Sweet might not suffice in summing up win for the Bears (2-0) against the Ravens (1-1). Auburn Riverside had a huge advantage in time of possession (31:26 to 16:34) and appeared well on its way to the win after running back Jake Pele punched in a 5-yard touchdown run with 3:37 to play.
“(Tahoma) was able to dig a little deeper tonight,” lamented Auburn Riverside coach Bob Morgan, whose team simply ran out of gas in the fourth quarter. “We played a hard game, but they deserved this one right now.”
For three quarters at least, it was the Ravens who likely deserved the win. Tahoma didn’t have much of an answer for Pele, a bulldozing, 6-foot-3, 245-pound running back, and spent most of the first 36 minutes on defense.
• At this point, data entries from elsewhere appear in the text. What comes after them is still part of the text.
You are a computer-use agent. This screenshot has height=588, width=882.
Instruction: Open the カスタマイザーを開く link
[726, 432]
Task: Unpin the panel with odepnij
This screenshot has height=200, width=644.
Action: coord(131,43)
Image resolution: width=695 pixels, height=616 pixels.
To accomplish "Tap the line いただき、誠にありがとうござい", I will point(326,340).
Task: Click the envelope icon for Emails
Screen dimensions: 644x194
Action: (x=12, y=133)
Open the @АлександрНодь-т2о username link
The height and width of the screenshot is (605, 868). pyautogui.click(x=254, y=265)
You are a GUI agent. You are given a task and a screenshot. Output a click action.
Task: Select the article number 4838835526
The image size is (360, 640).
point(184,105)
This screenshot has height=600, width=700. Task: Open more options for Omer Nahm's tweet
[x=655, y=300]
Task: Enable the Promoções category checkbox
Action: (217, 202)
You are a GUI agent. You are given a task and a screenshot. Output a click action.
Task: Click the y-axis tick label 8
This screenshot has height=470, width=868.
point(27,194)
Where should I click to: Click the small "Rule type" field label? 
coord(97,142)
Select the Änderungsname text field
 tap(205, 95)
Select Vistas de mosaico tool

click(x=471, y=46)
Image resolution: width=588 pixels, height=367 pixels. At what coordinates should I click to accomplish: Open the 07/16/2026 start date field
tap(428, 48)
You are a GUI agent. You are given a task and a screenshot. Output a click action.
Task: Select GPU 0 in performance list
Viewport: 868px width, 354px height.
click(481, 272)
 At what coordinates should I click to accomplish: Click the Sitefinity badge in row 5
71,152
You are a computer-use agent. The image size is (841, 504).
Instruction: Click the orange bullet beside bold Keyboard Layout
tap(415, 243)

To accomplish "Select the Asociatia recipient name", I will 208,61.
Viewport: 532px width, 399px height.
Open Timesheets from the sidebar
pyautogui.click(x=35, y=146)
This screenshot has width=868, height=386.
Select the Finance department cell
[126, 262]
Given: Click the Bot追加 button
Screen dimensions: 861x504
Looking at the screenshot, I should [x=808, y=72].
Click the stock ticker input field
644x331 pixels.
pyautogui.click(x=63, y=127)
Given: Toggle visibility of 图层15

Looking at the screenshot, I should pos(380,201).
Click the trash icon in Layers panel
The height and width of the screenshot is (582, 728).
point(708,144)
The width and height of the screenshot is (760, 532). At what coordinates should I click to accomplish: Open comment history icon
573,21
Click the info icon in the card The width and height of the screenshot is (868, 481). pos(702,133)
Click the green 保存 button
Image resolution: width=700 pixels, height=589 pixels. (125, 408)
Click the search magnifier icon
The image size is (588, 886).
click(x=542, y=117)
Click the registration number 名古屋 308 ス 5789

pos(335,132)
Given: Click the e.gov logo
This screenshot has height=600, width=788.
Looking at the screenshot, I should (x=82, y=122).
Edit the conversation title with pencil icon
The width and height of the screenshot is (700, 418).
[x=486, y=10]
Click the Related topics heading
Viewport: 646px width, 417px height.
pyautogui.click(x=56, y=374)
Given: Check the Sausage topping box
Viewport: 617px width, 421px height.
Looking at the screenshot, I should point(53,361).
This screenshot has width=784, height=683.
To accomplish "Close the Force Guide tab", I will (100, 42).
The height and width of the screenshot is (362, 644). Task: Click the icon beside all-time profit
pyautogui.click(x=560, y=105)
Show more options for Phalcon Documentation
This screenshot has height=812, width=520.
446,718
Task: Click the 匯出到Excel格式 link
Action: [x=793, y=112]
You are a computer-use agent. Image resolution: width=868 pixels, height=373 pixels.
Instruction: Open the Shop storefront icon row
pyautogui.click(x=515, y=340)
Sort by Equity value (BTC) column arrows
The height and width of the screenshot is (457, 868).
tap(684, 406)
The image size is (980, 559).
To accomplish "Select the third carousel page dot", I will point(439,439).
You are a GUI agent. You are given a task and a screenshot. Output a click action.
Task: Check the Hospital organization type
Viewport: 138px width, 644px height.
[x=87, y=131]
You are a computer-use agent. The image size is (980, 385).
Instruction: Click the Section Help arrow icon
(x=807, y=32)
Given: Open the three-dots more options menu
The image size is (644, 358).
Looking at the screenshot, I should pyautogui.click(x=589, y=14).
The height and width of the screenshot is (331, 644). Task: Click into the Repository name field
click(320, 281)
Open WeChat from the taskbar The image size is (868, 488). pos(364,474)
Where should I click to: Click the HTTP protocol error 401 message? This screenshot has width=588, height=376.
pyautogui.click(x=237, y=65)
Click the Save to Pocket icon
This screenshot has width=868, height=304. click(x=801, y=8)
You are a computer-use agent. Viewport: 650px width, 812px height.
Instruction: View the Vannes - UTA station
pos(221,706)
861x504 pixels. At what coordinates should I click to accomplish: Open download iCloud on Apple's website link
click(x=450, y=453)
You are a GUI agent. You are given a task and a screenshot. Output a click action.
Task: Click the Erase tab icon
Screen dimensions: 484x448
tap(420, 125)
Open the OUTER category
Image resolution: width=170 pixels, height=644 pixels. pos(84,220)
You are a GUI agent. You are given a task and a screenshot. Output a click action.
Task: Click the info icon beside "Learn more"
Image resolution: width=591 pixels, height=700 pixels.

“We had it,” said Pele, who finished with a game-high 133 yards and two touchdowns on 23 carries. “They just had a little more gas in the tank, I guess.”
Though Tahoma took the initial lead on a 58-yard touchdown run by Marangon with 1:58 remaining in the first quarter, it was the Ravens who took a certain level of confidence and momentum into the half, tied at 7-7.
Part of the reason for that was Pele’s 1-yard touchdown run that ended the second quarter. The other part of the equation was that Auburn Riverside was controlling the line of scrimmage and ran 24 plays in the second quarter to Tahoma’s six.
As good as the Ravens felt at the time, however, they likely could have done more damage. But they came up empty-handed after a 19-play, 67-yard drive took 9:47 off the clock.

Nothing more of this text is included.